Bugünkü konuşma insan haklarına riayet. Dolayısı ile orada kemâle erip her zerrenin hukukuna riayet. Ve Kudret’in her zerrede mevcut olduğunu duyarak sarılmak. Ki bundan üç şey meydana gelir. Hulâsa  ediyorum konuşmayı. Üç şey hâsıl olur. Merhamet, hürmet, muhabbet. Allah’ın da kullarından istemiş olduğu en büyük ibadet budur. Merhametli olun, hürmetli olun, muhabbetli olun. Anlatabildim mi acaba? Bilin, bulun, olun. Taalluk edin, tahalluk edin, tahakkuk edin. Ne vakit ki bu sıfatlar var; sema da senin, arş da senin, yeryüzü de senin, zafer de senin, bütün varlık senin. Deden gibi her sahada satvet şevket senin.

Deden niçün satvetliydi, niçün şevketliydi? Niçün dünyanın en makbul olan üç kıtasında hükümran idi?

Küçüğü büyüğüne karşı hürmet eder, büyüğü küçüğüne karşı kalbi rikkatle çarpar. O hürmetle muhabbet merhamet birbiri ile evlenir, nihayet cemiyet içerisinde muhabbet denilen bir sermaye doğar. Muhabbet adaletin de fevkindedir. Anlatabildim mi acaba? O sahada tamamıyla yol alıp gidiyoruz. Şimdi bugün maalesef ne hürmet vardır ne merhamet vardır ne muhabbet vardır. Bu iş ilk önce ailelerden başlar. Aynı acınacak bir şey, bütün evlerde huzursuzluk var. Bugün evleniyor, bir hafta sonra boşanma davası açıyor. Bu, bu ağlanacak hâl. Bu, böyle burnunu kıvırıp da geçilecek şey değil bu.

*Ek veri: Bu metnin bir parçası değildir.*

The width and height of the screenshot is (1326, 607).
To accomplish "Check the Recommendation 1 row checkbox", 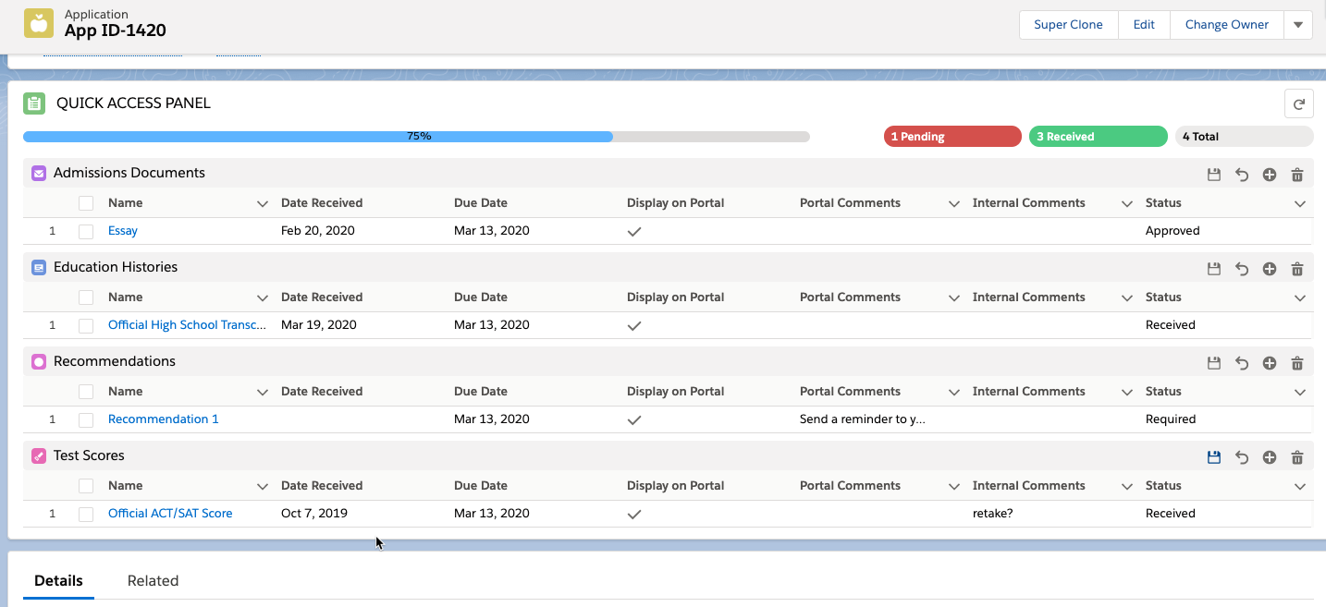I will pos(86,419).
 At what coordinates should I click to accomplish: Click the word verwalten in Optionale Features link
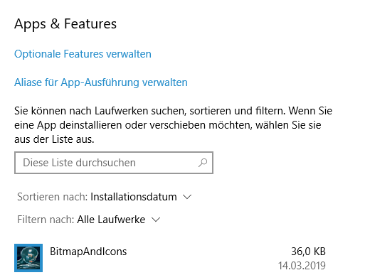point(129,54)
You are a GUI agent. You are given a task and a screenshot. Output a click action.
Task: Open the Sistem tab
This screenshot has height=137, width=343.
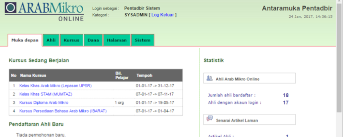(x=142, y=40)
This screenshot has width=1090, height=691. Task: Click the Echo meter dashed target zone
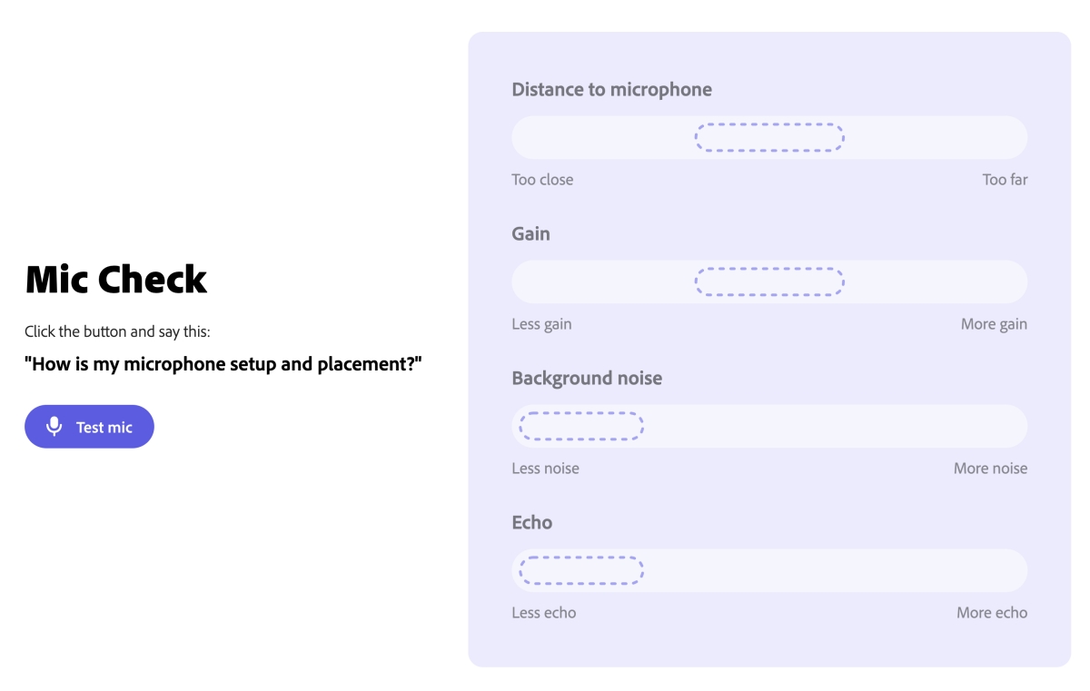[x=581, y=570]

Nihayet beşer, birbirine bağlıdır. Dokuzuncu batında birbirimizin ya amca çocuğu çıkarız, ya teyzekızı çıkarız. Bir ağacın yemişiyiz. Ve onun için vaziyeti müsait olan da hayatından zevk almıyor. Çünkü huzur umuma karşıdır, diyor Allah. Kisb[22] başkadır, huzur başkadır. Kazanabilirsin fakat kalbine huzuru Allah verecek. Senin milyarın vermez. Rütben vermez, câhın vermez, anlatamıyor muyum? Huzur kisbî değil dikkat edin, vehbîdir. Cemiyet içerisinde merhametle hürmet kalktığından dolayı, Kudret elini kaldırdı. Beşer, inim inim inliyor ve inleyecek! Toplayın büyük iktisatçıları, vallahi çare yok. Toplayın büyük diplomatları hiç imkân yok. Ne demişse öyle olur.

 وَالَّذ۪ينَ جَاهَدُوا ف۪ينَا لَنَهْدِيَنَّهُمْ سُبُلَنَاۜ   [23]

“Ben senin cihadını Hak namına göreyim. Senin kalbin insanlık âlemine rikkatle çarpsın. Sen kendin yola çıkaramazsın, Ben elinden tutup çıkarırım.” diyor.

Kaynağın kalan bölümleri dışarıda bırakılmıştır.